REQUIREMENT - Return the entries from the line containing "This screenshot has height=858, width=1021." through the end of the entries, verbatim, with both ends included. Leave the pictures out of your answer.

LISTING -

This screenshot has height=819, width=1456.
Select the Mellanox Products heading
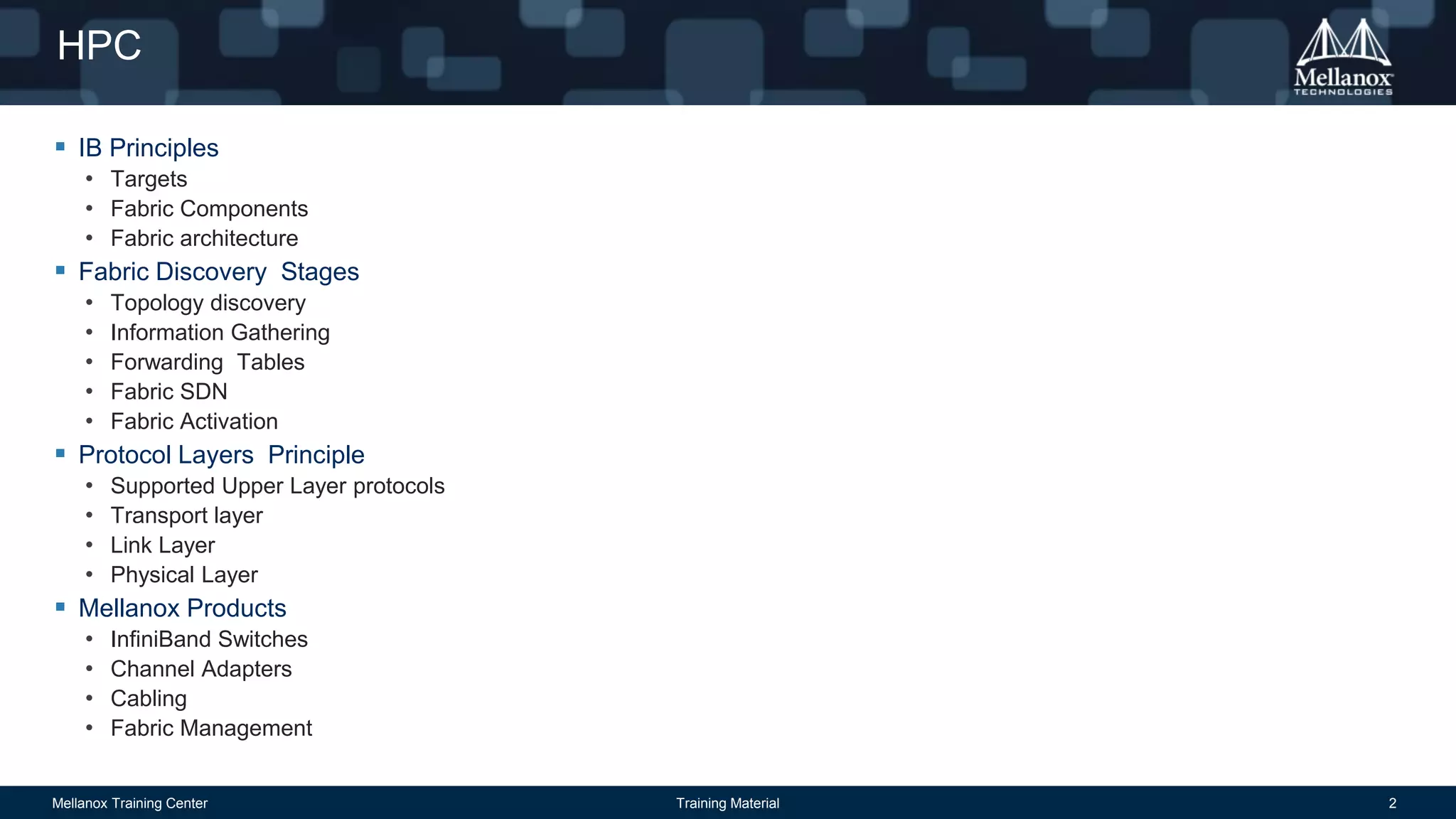(182, 609)
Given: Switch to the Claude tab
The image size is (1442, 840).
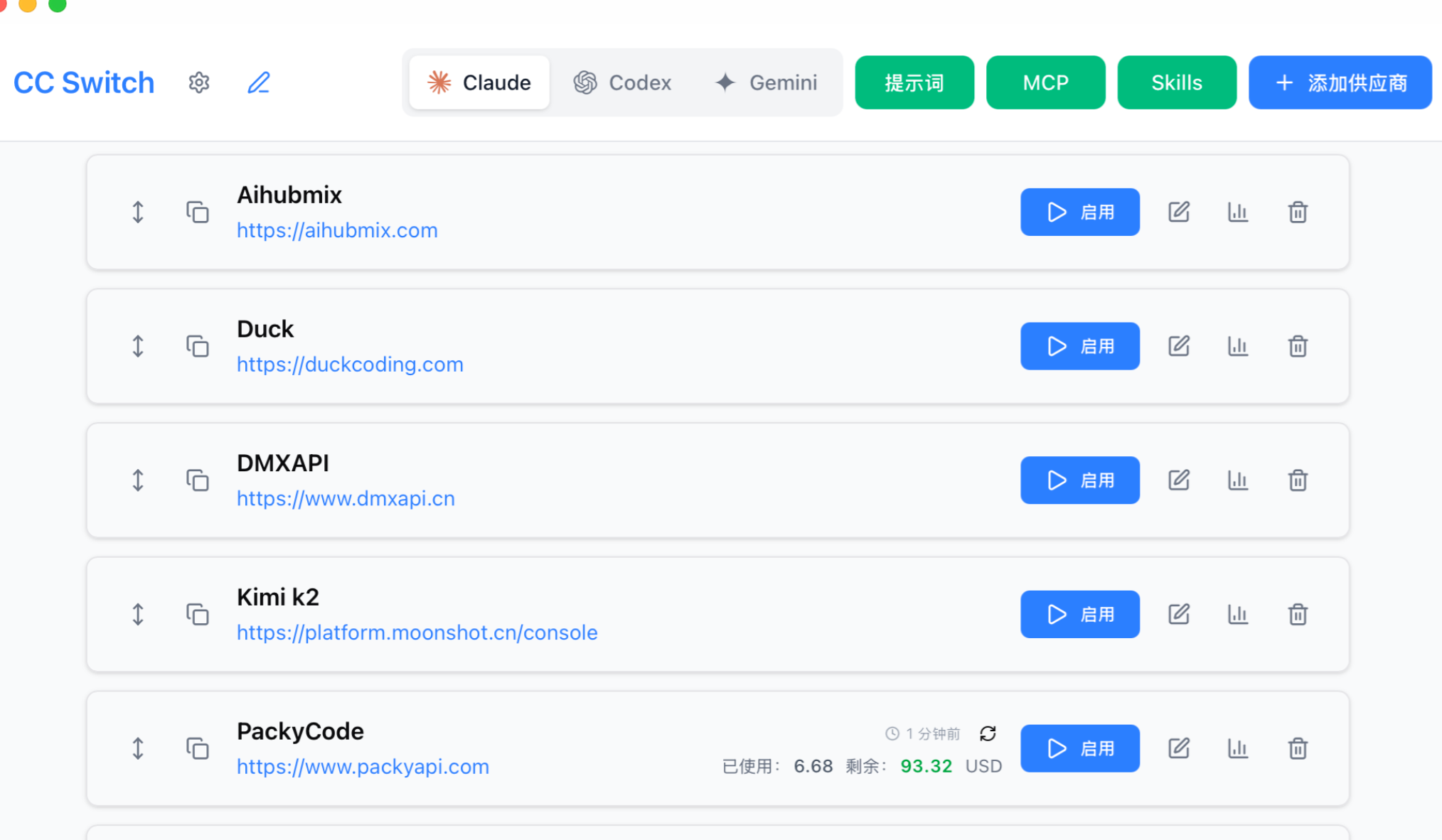Looking at the screenshot, I should [479, 82].
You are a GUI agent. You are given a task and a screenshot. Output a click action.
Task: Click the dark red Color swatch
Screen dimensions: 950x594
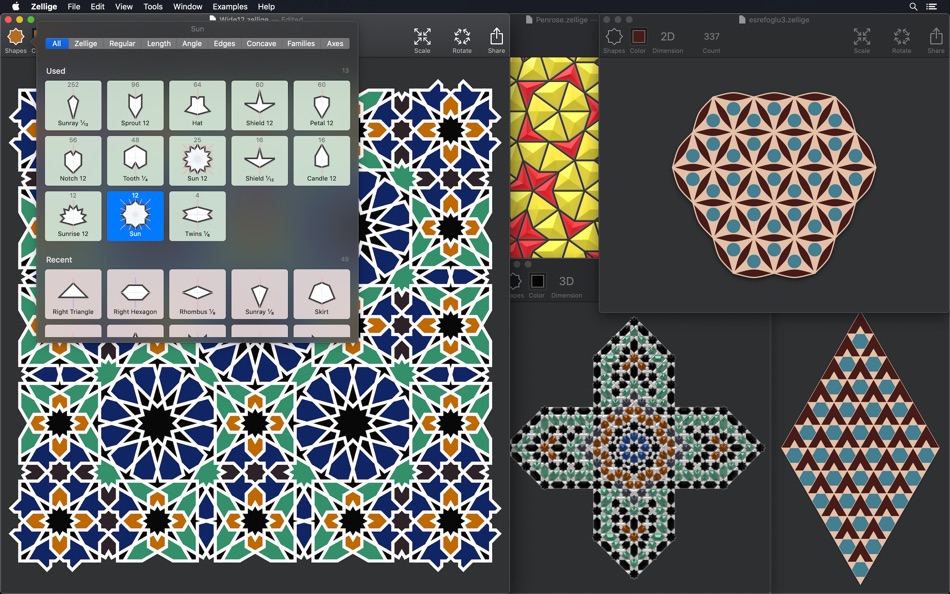(638, 37)
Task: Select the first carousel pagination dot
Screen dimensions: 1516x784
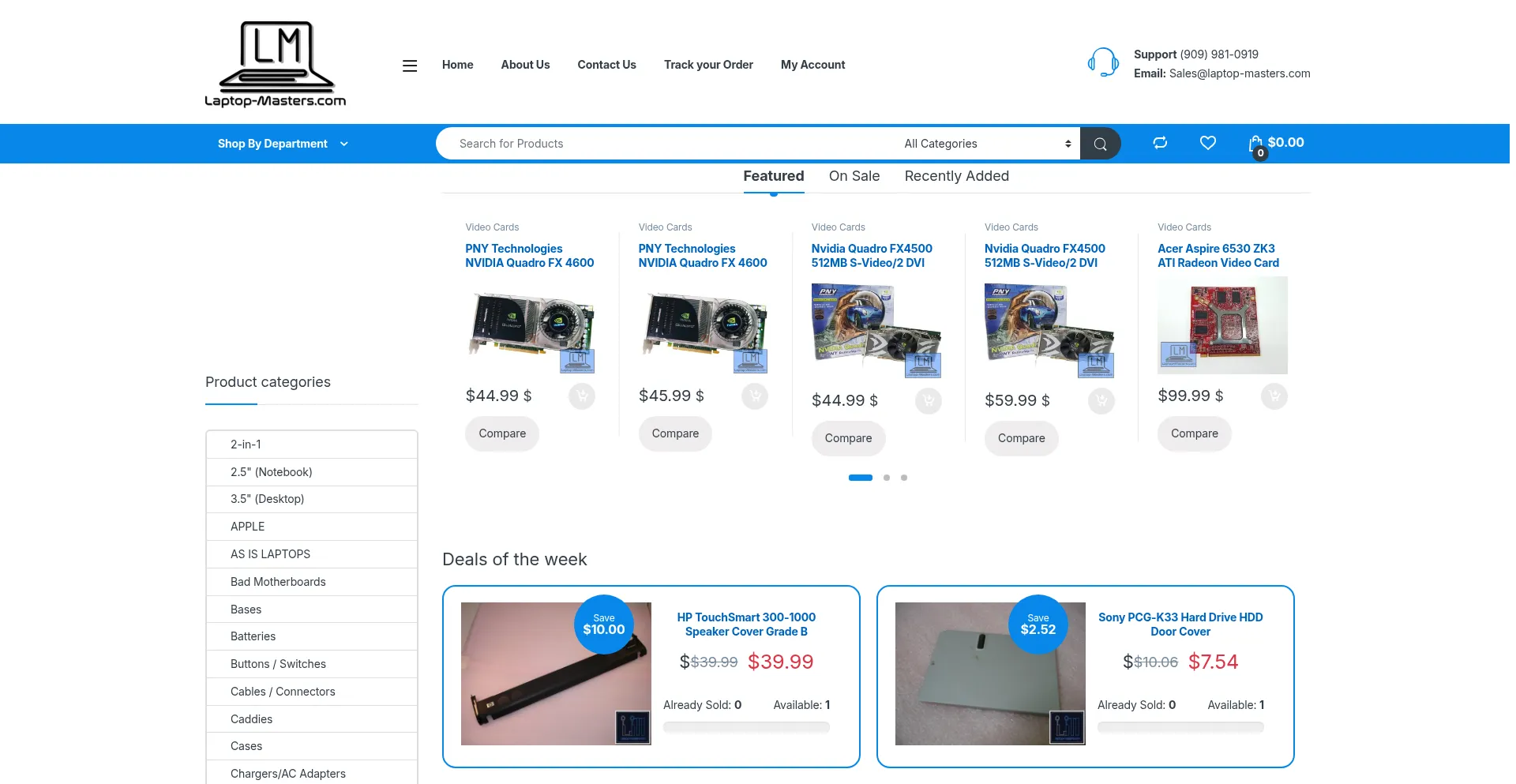Action: pyautogui.click(x=860, y=478)
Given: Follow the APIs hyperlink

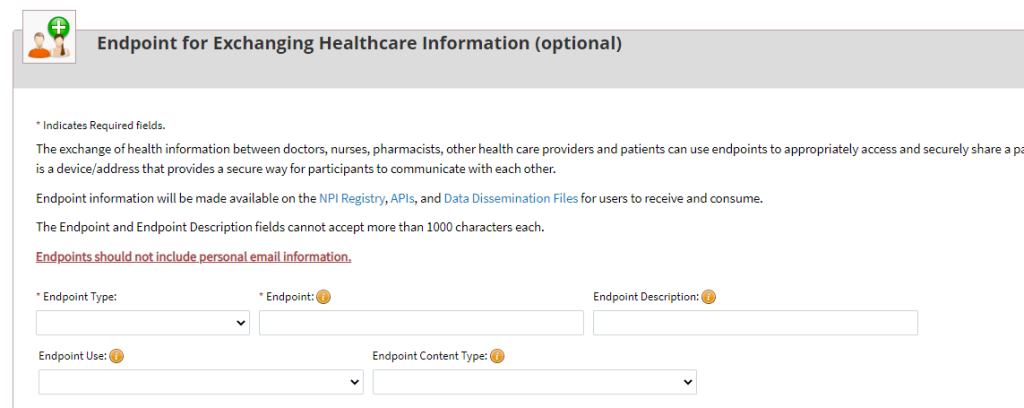Looking at the screenshot, I should coord(403,198).
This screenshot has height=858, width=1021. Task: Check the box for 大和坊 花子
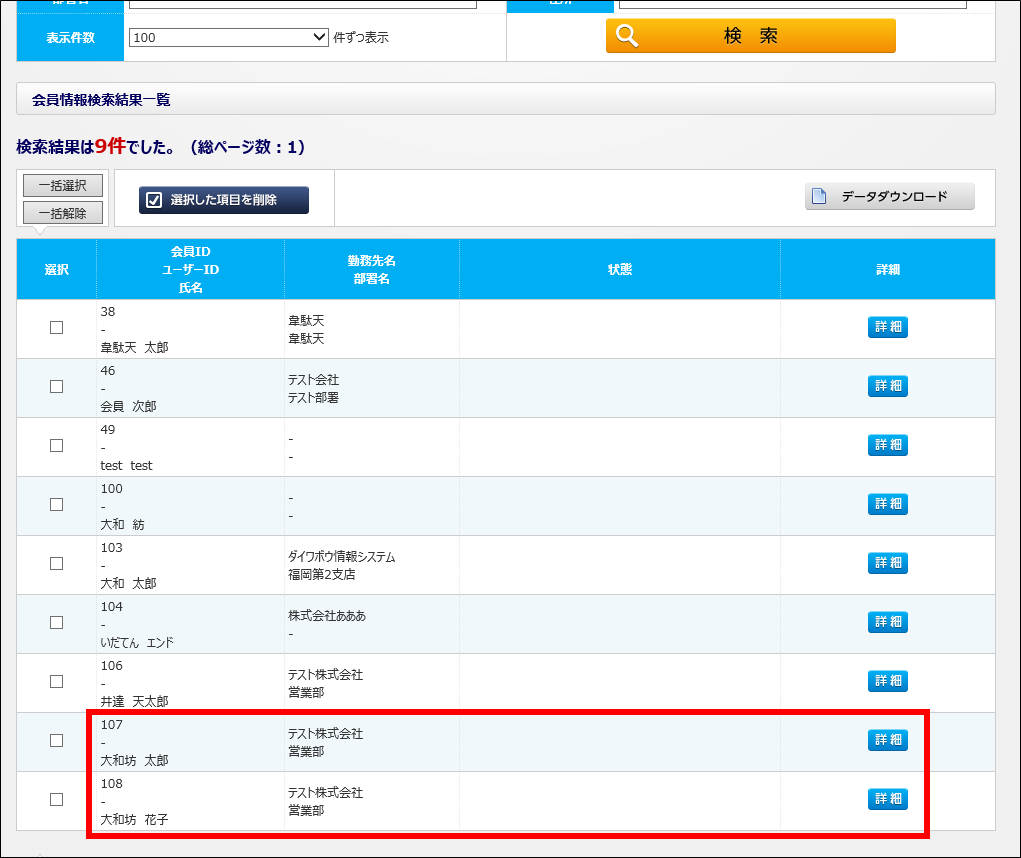click(x=56, y=800)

SOLUTION FOR THIS TASK -
This screenshot has height=858, width=1021. Task: Check the box for 大和坊 花子
click(x=56, y=800)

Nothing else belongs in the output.